Return to main conference page

All Times EDT

Friday, June 5
Practice and Applications
Practice and Applications Posters, Part 1
Fri, Jun 5, 10:00 AM - 1:00 PM
TBD
 

Two Notes About the Two Faces of R-Squared (308224)

*Gyasi K Dapaa, Indeed Inc 

Keywords: R-Squared, Model Validation, Regression Models

R-squared can be estimated in two main ways: 1)Quotient of the variances of the predicted and actual outcomes and 2)Difference between unity and the ratio of the variance of the residual error to that of actual outcomes. These two methods yield identical results and are effective linear model validation measures under two conditions: 1)In-sample validation: when they are computed on the same data on which the models are fitted; and 2)When the model parameters directly estimated from data are used in the R-squared computations. However, in real world, at least one of the above conditions is almost always violated: It’s recommended practice for modern-day scientists to rather validate models on unseen data (i.e. out-of-sample validation): Most model validation in the machine learning era involve computing goodness of fit metrics on unseen data using parameters from competing models. Also, it’s common for scientists to select away from model parameters estimated from data for reasons other than statistical significance.
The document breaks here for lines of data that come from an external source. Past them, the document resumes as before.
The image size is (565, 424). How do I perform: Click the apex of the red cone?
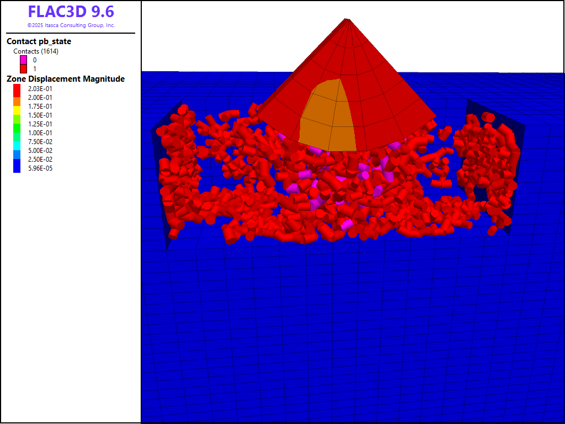(x=347, y=20)
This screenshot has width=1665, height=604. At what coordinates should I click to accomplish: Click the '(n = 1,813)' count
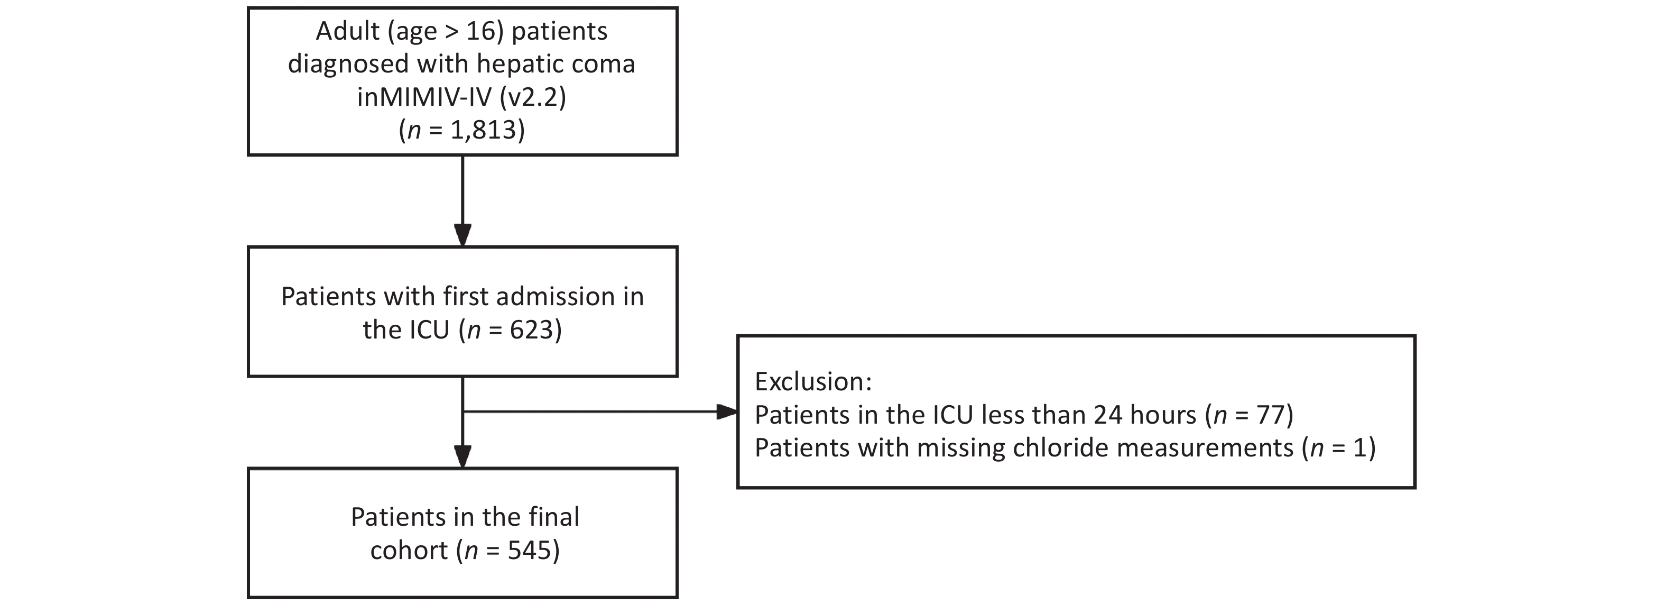point(461,130)
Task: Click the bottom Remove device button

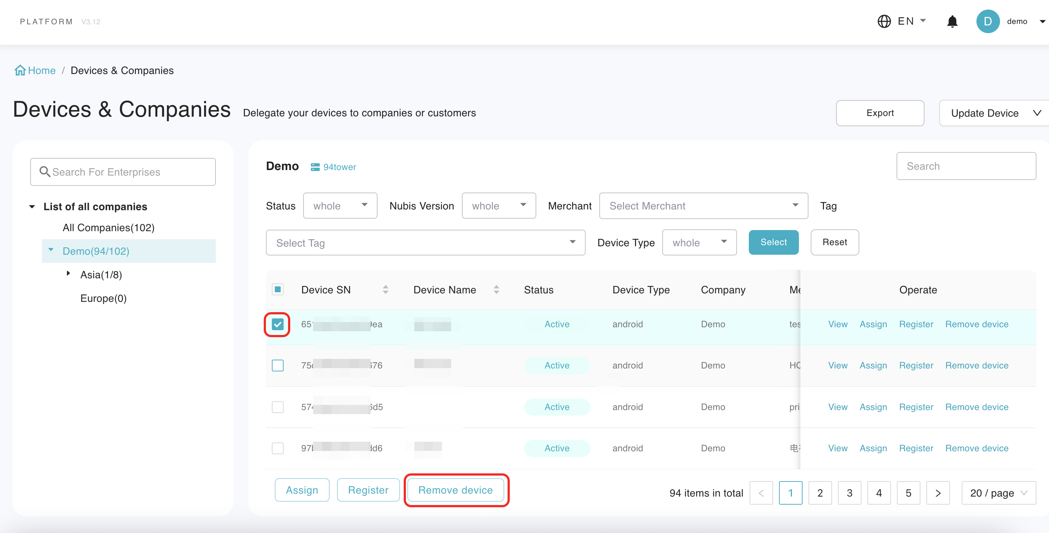Action: pyautogui.click(x=455, y=490)
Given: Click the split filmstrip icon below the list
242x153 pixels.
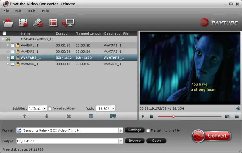Looking at the screenshot, I should pyautogui.click(x=113, y=116).
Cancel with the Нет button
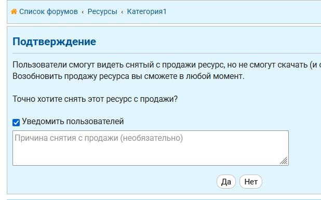Image resolution: width=321 pixels, height=200 pixels. [x=251, y=182]
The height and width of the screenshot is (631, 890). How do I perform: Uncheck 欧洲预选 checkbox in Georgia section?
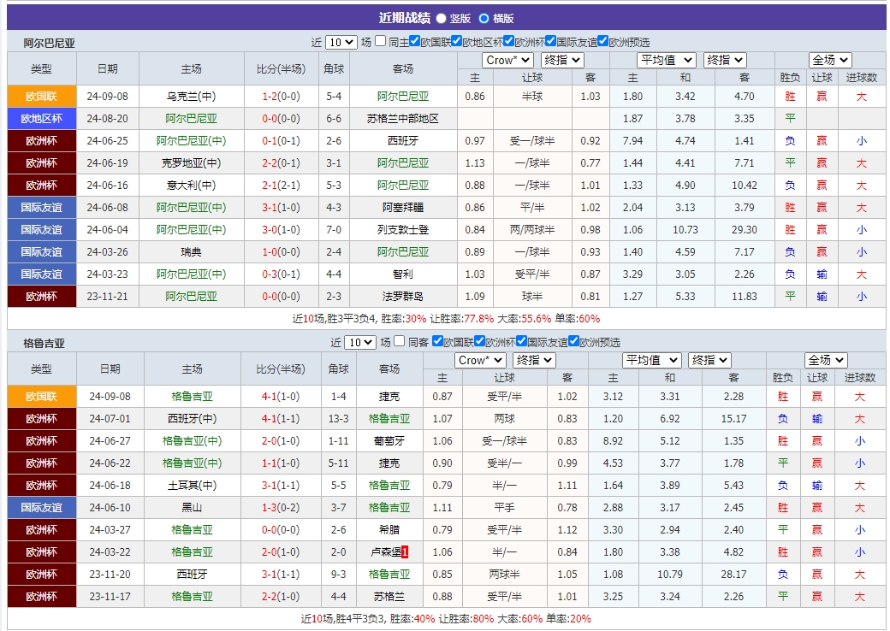(x=575, y=342)
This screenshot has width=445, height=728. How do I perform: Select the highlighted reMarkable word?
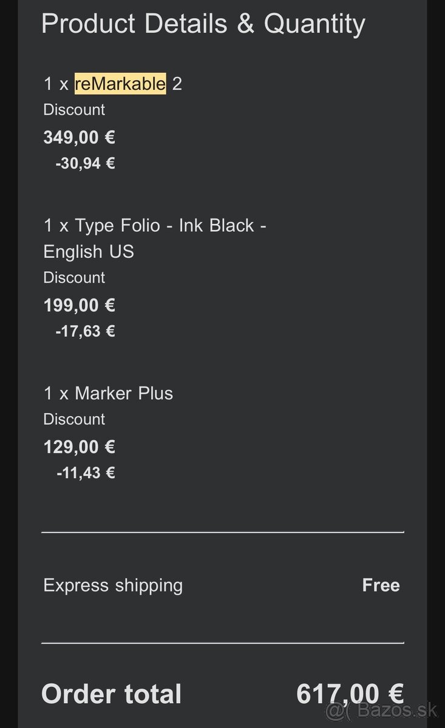[x=120, y=83]
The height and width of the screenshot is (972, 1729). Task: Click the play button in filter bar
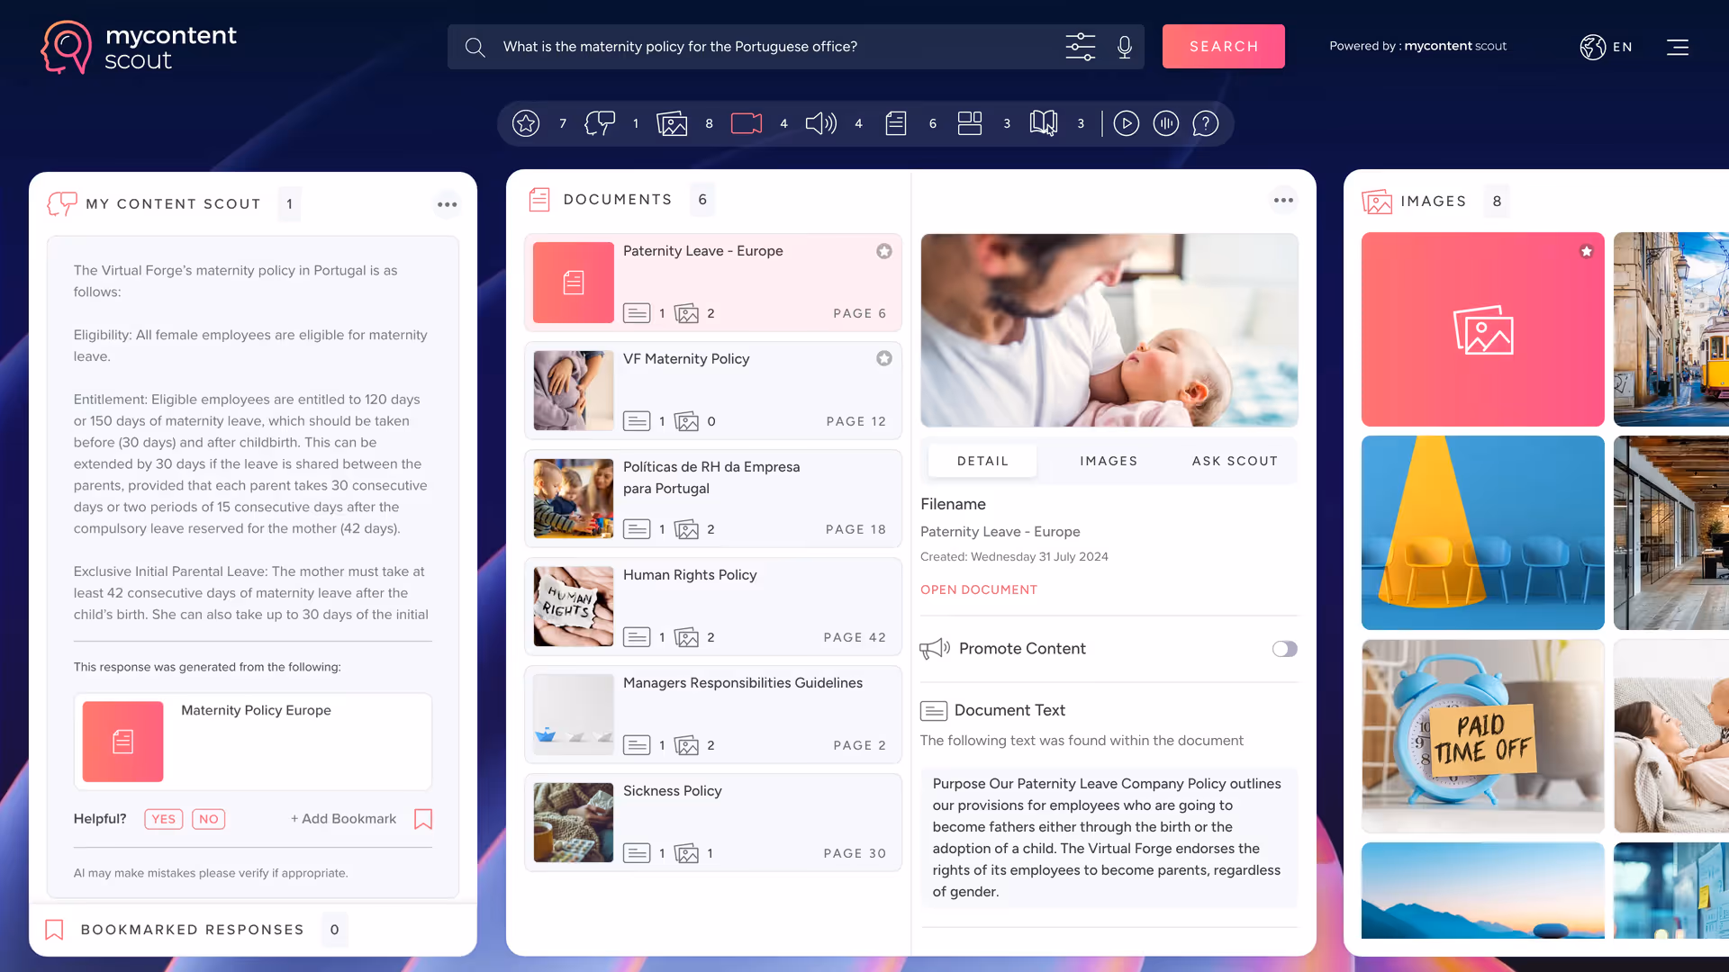(x=1126, y=123)
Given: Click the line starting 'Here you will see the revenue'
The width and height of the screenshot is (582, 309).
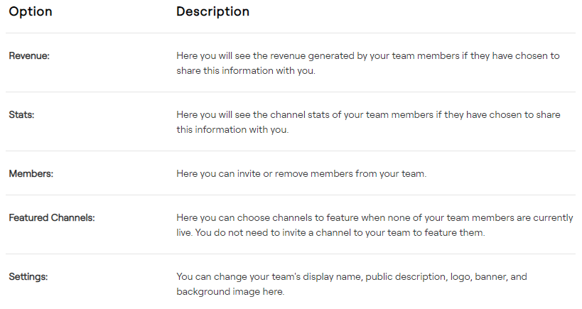Looking at the screenshot, I should click(367, 55).
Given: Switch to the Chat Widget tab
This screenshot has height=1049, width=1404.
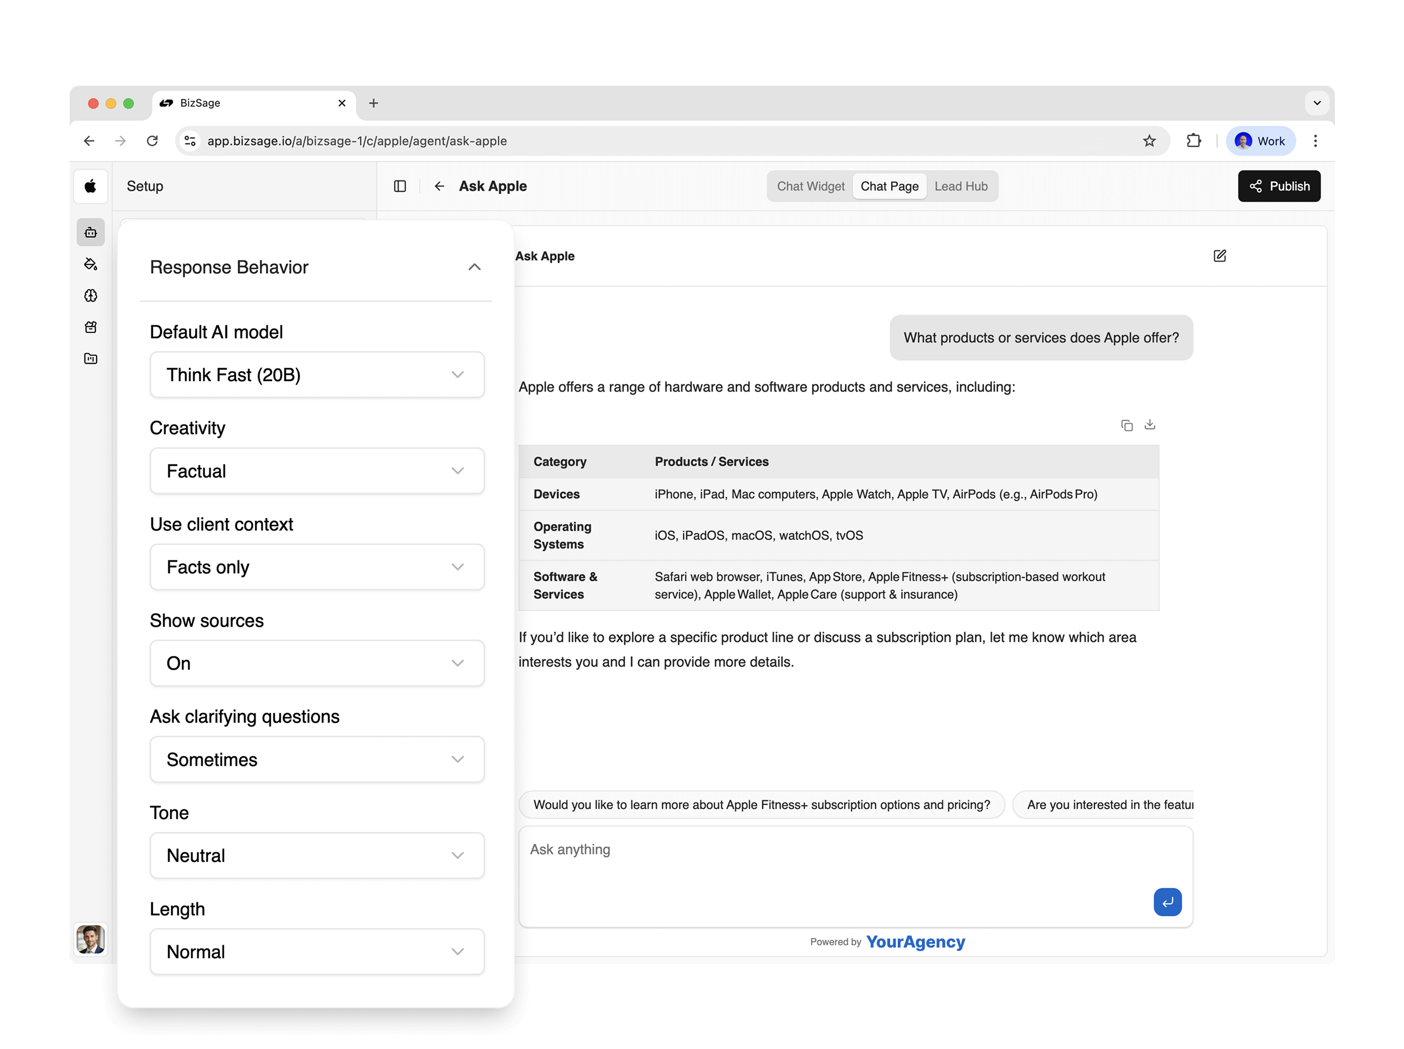Looking at the screenshot, I should 810,186.
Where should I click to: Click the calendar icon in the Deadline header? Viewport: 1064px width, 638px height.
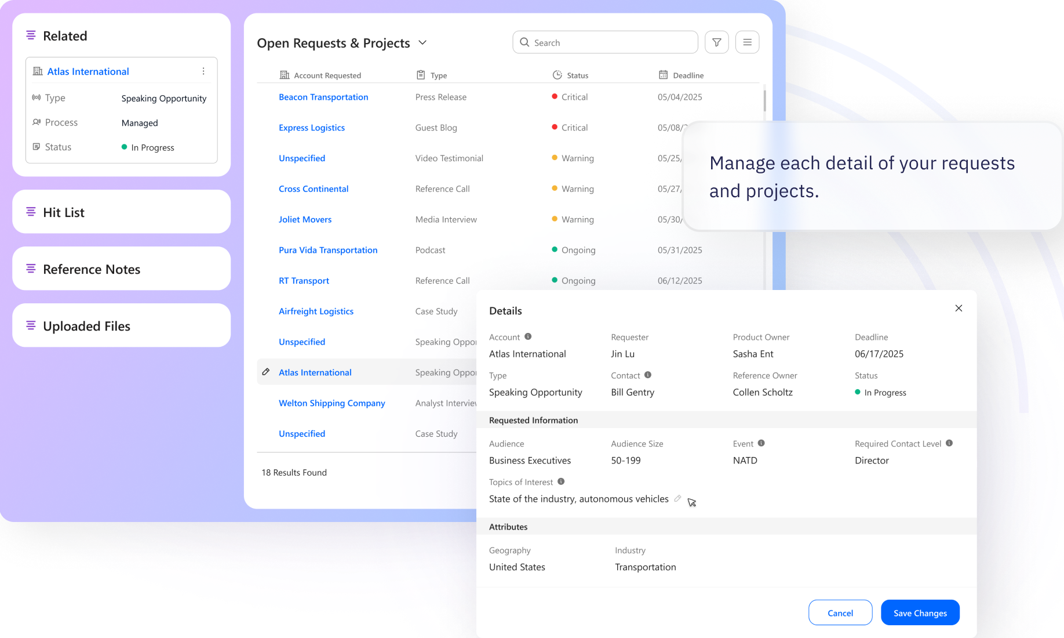tap(663, 75)
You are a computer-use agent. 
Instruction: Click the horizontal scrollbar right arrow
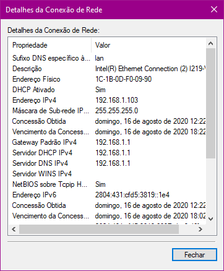[200, 229]
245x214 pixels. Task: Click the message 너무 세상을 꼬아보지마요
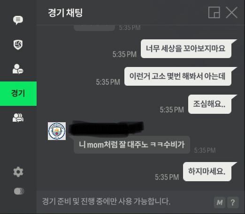[x=186, y=49]
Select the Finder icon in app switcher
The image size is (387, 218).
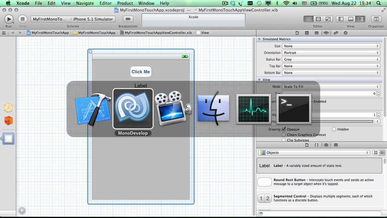(213, 109)

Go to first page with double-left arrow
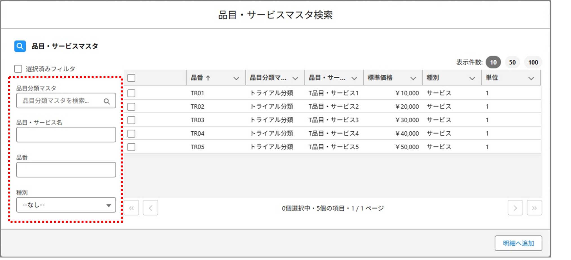tap(131, 208)
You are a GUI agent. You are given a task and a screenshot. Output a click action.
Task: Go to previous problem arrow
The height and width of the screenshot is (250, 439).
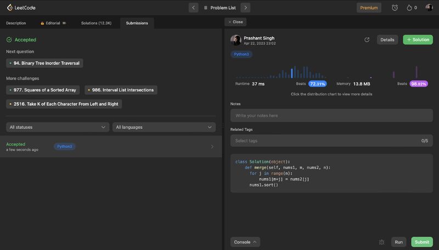[x=193, y=8]
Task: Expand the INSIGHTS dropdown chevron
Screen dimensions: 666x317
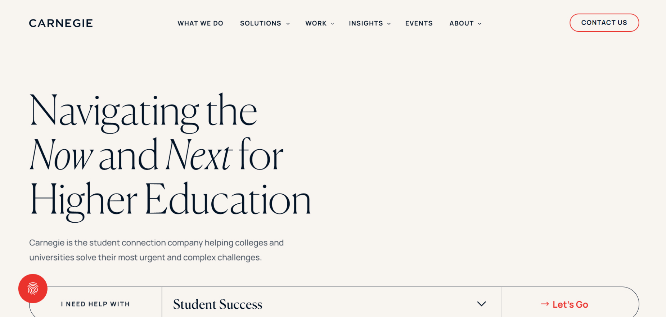Action: [x=388, y=24]
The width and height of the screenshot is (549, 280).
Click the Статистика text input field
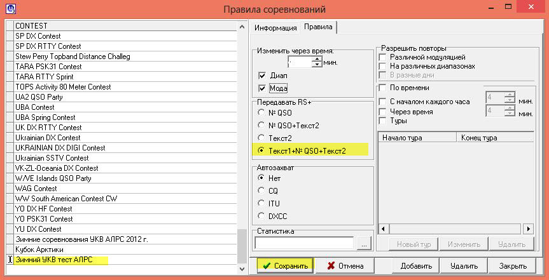pos(303,243)
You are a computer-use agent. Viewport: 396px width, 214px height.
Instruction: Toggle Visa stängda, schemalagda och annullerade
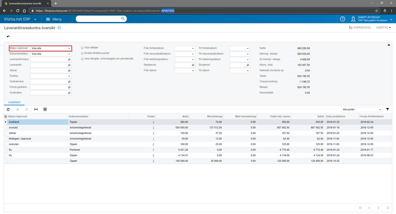coord(82,59)
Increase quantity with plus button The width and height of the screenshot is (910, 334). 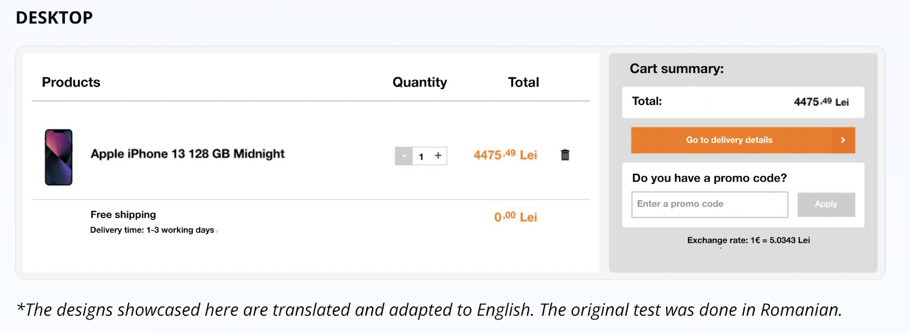pos(438,156)
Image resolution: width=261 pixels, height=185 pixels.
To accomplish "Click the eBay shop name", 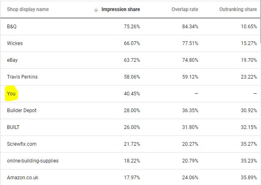I will click(12, 60).
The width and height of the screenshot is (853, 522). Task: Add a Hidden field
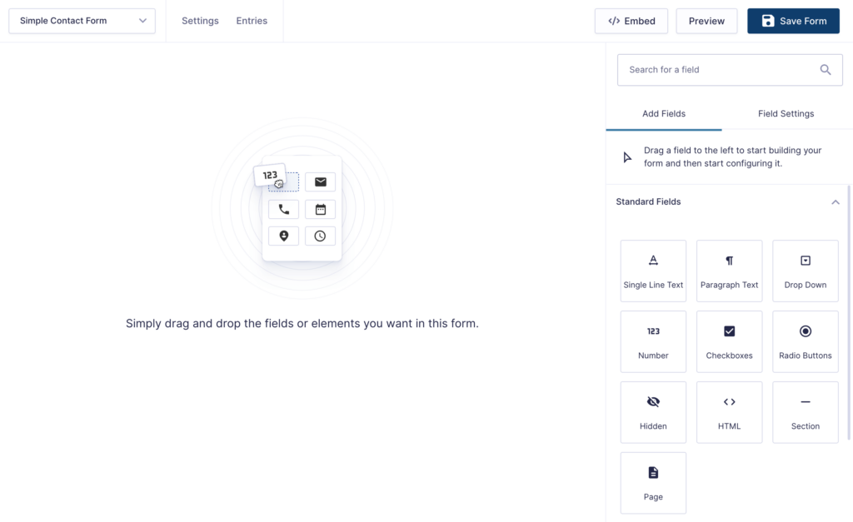(653, 412)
For instance, in insurance, an actuary can adjust any subset of the estimated model factors for reasons related to marketing, underwriting, regulation or any other he or she deems relevant. When at least one of the above two conditions is violated, the two R-squared methods, contrary to what have been discussed in statistical textbooks, yield different results, some of which are too consequential to ignore. My paper discusses two of them.